Working with alternative data? Here's how to prepare.

Organizations are increasingly turning to alternative data to gain insights into their business and make better decisions. However, one aspect that is often overlooked is hidden costs associated with working with alternative data that organizations need to be aware of. By understanding these costs, businesses can be better prepared to manage them. By investing in the right tools and infrastructure and carefully vetting data sources, teams can minimize the risks and maximize the benefits of working with alternative data.
Time & Effort
One of the hidden costs of working with alternative data is the time and effort required to clean and prepare the data for analysis. Alternative data sources are often complex, messy, and unstructured, making them difficult to work with. It can take significant time and effort to clean and prepare alternative data for analysis, which can eat into organizations' available resources.

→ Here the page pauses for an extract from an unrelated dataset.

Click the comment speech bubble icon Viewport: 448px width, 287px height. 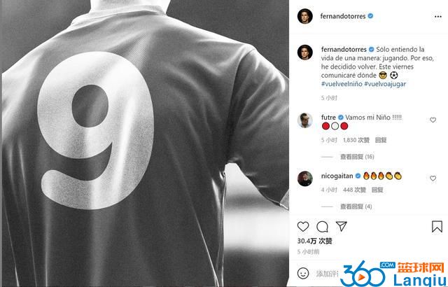(322, 227)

Instead, if teams can invest in solutions that can easily standardize and clean data, they can optimize their time-to-value for data. In addition, automated data preparation and cleaning tools can help to speed up the process of preparing alternative data for analysis and production-grade use.
Anomaly Detection:
Another hidden cost of working with alternative data is the risk of incorrect or incomplete data. Because alternative data sources are often unstructured and messy, errors can easily creep in. However, insufficient data can also be a problem, as organizations may not have access to all of the data they need to make informed decisions.
Organizations can combat these hidden costs by investing in data quality management tools and processes that ensure unhealthy data is detected AND does not flow downstream. Data quality management tools can help identify and correct data errors and fill in missing data. By investing in data quality management, organizations can ensure they get the most accurate and complete data possible.
Limited availability
Alternative data sources can often be limited in availability. This can lead to organizations missing out on essential insights. Additionally, some data sources can often be opaque, making it difficult for organizations to understand where the data comes from and how it was collected.

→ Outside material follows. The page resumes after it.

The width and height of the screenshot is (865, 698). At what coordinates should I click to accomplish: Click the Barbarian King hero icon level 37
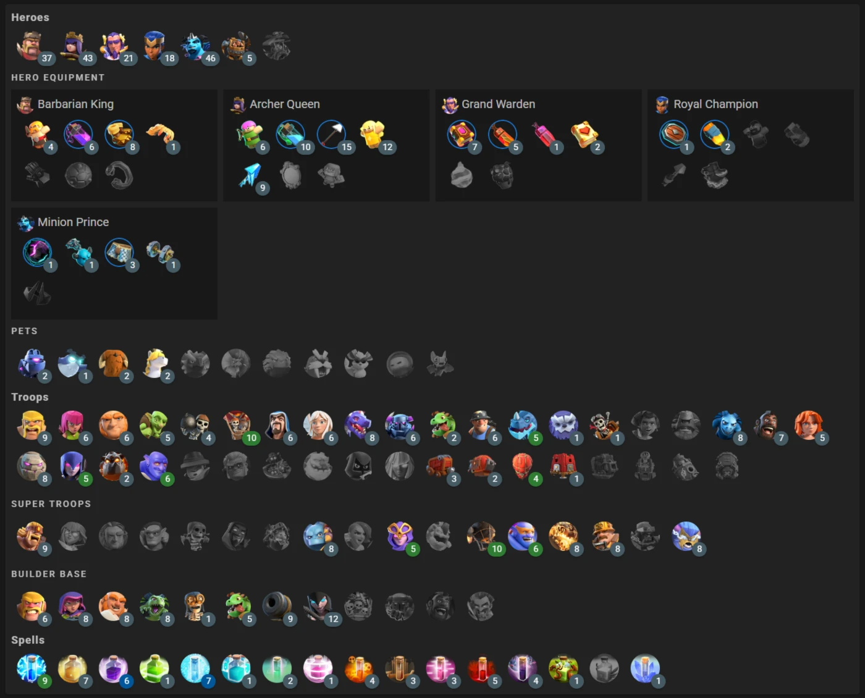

Organizations should diversify and use multiple data sources to gain insights. This will ensure they cannot rely on any data source and achieve a more comprehensive and holistic understanding of sources and vendors they can trust.
Infrastructure:
The cost of storage and infrastructure can be a hidden cost of working with alternative data. Alternative data sources can be large and unruly, requiring much storage space. Organizations also need to have the proper infrastructure in place to be able to work with alternative data effectively.

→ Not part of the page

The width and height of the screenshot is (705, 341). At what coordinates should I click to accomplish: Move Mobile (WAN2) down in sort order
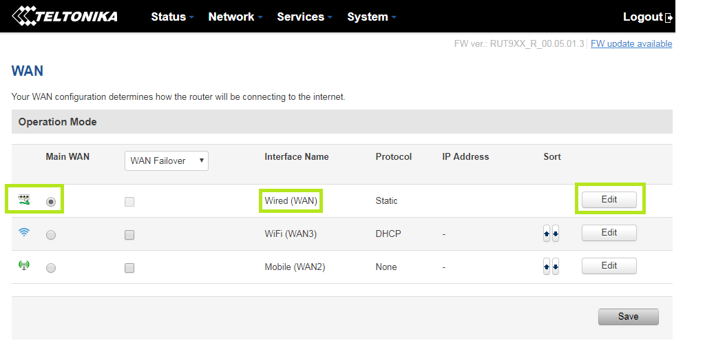click(x=556, y=267)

Businesses can be successful by partnering with solutions ​​that help them effectively manage and work with alternative data. This can be everything from integrating with their current tech stack to managing pipelines and quality in one to providing a robust data infrastructure to power critical business decisions.
Working with alternative data can come with hidden costs. However, by being aware of these costs and taking steps to account for them, organizations can still reap the benefits of alternative data and uplevel their portfolio.